Od razu wyczułam ten nacisk na słowo " właściciel ". Wiedziałam, że chodzi tu o męskiego osobnika. Tak chce się bawić? Proszę bardzo. Niech go tylko przyjmę, a będę miała ubaw do końca życia. Jestem tu średnio co 2 dni, a przez najbliższe codziennie.
- Pan Sanchez jest obecnie na wyjeździe na Dominikanie, ale upoważnił mnie do przeprowadzenia rozmowy z panem, proszę sobie usiąść. Chciałby może pan coś do picia? - zapytałam jak najbardziej formalnie, dłonią pokazując na fotel przed biurkiem.

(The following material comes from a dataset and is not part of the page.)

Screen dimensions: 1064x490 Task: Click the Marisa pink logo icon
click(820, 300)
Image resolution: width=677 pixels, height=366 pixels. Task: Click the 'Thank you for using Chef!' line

- Pierwszy raz widzę, żeby szef pozwalał swojej sekretarce na rozmowę z przyszłym pracownikiem, ale dobrze. Mam nadzieję, że będę z niej zadowolony. Przyjechałem na nią z Włoch i nie zamierzam wrócić w złym humorze. - odpowiedział. - Nie, dziękuję bella. Wolałbym przejść już do konkretów.
Kiwnęłam głową i usiadłam na siedzeniu, które należało do mojego taty. Uważa mnie za sekretarkę, tak? W takim razie będzie ją miał. Ale już ja zadbam o to, żeby ktoś go tu nauczył posłuszeństwa. Obawiałam się bufona i go mam. Do tego bezczelny. Mogłabym mu powiedzieć, że jestem córką jego przyszłego szefa, ale tak dużo szybciej skończy się to przedstawienie. A tak to przez 3 dni idealnie sprowadzę go do parteru. Będzie trząsł tymi cholernie drogimi spodniami, żebym tylko nie powiedziała tacie, że uznał mnie za swoją sekretarkę i tak się do mnie odnosił. 
- W takim razie sądzę, że możemy zaczynać. - powiedziałam spokojnie, kiedy rozłożyłam sobie wszystko.
Miałam czas, a wiedziałam, że muszę go jednocześnie poddenerwować jak i zrobić na nim wrażenie. Z drugiej strony byłam świadoma, jak ważnym może być pracownikiem dla tej firmy i zamierzałam go zdobyć. Nieważne czy jako sekretarka czy jako córka szefa. Był młody, ale niesamowicie doświadczony i posiadał więcej kwalifikacji niż wszyscy tu zatrudnieni razem. No i trzeba przyznać, że był cholernie przystojny.